A supporting evidence is that in semi-supervised learning an additional set of images usually contribute to the improvement of classification performance. Technically, given training points from {P(X, Y)} and an additional set of inputs sampled from {P(X)} where {X} are images and {Y} labels, our goal is to estimate {P(Y|X)}. In light of {P(X, Y)=P(Y|X)P(X)}, let us consider two scenarios: (a) If {X \rightarrow Y}, by independence of the mechanism {P(X)} is independent of {P(Y|X)}. In other words, {P(X)} contains no information about {P(Y|X)} and therefore the additional sample from {P(X)} will not give a better estimate of {P(Y|X)}. (b) If {Y \rightarrow X}, then {P(X)} is no longer independent of {P(Y|X)}, that is, {P(X)} provides some information about {P(Y|X)}. In this case, estimating {P(Y|X)} will definitely benefit from the addition data sampled from {P(X)}. A large number of semi-supervised image classification experiments favor the latter scenario in which {Y} is a cause and {X} its effect.

I encourage readers who are interested in the discussion on semi-supervised learning and causality to follow up with the initial work by Schölkopf et al. (2012).

Figure 2: Image classification is a causal problem.

Opinion 2: Image classification is a causal problem.

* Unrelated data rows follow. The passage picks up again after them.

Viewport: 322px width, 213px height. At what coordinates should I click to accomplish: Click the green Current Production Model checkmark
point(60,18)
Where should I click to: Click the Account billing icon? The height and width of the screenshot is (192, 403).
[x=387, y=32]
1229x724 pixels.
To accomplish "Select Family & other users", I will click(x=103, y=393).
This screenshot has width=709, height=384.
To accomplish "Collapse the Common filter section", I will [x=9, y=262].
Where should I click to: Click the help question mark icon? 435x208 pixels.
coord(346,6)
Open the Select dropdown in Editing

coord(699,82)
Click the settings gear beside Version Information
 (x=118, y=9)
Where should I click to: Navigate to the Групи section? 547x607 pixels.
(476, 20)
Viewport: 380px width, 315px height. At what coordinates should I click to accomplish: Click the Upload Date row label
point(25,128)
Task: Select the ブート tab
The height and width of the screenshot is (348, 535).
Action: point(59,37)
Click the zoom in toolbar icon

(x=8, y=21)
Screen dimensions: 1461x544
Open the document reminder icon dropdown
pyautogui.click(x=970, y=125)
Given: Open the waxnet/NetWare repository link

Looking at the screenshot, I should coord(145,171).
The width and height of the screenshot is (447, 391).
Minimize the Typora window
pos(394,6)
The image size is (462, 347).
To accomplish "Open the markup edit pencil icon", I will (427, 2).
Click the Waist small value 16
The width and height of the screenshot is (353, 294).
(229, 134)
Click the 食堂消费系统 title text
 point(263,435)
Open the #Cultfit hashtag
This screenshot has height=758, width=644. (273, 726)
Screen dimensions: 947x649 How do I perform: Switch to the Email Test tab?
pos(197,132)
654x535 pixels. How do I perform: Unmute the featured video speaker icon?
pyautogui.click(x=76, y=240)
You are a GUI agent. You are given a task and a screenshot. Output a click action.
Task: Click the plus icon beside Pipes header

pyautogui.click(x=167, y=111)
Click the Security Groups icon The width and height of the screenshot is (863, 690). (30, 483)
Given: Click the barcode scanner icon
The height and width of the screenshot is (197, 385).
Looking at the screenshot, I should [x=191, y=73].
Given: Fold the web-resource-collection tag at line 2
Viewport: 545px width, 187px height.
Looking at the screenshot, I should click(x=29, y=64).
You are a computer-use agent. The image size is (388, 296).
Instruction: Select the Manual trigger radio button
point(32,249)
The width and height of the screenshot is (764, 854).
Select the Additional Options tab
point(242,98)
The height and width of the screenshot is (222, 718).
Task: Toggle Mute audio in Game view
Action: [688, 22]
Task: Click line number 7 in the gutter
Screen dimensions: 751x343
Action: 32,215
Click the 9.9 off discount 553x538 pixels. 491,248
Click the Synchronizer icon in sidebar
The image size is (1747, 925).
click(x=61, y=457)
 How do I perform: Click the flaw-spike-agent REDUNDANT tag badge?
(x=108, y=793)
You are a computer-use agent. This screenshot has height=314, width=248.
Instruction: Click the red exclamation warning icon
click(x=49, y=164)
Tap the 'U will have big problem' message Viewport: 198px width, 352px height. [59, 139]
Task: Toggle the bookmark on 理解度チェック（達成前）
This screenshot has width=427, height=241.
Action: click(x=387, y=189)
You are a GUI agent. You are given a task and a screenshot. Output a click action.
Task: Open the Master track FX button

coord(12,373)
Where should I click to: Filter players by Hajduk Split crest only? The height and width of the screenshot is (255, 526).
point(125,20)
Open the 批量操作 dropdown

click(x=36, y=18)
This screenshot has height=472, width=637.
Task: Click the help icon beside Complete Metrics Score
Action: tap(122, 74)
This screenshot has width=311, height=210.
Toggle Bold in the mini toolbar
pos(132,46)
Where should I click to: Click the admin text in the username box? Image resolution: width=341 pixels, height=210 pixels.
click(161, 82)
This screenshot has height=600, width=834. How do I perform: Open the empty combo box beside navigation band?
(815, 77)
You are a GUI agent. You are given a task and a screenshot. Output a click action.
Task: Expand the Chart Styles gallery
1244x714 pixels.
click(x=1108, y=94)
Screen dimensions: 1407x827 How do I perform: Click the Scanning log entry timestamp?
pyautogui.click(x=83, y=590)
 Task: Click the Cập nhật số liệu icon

Professor Eric, who is a fictional character in the IRM paper and who is promoted by me from Graduate Student to Professor to convince readers more, has a different viewpoint from Professor Schölkopf. He claimed that image classification is a causal problem, which attempts to predict human annotations {Y} from images {X} in order to imitate the cognitive process (i.e., humans produce labels by following a causal and cognitive process after observing images.), as shown on the RHS of Figure 2. From this perspective, in supervised learning problems about predicting annotations, {P(Y|X)} should be stable across environments or domains. Hence, empirical risk minimisation (ERM) should work quite well in this setting and we should not worry too much about it. Numerous successes of ERM in supervised learning also demonstrated this point to some extent.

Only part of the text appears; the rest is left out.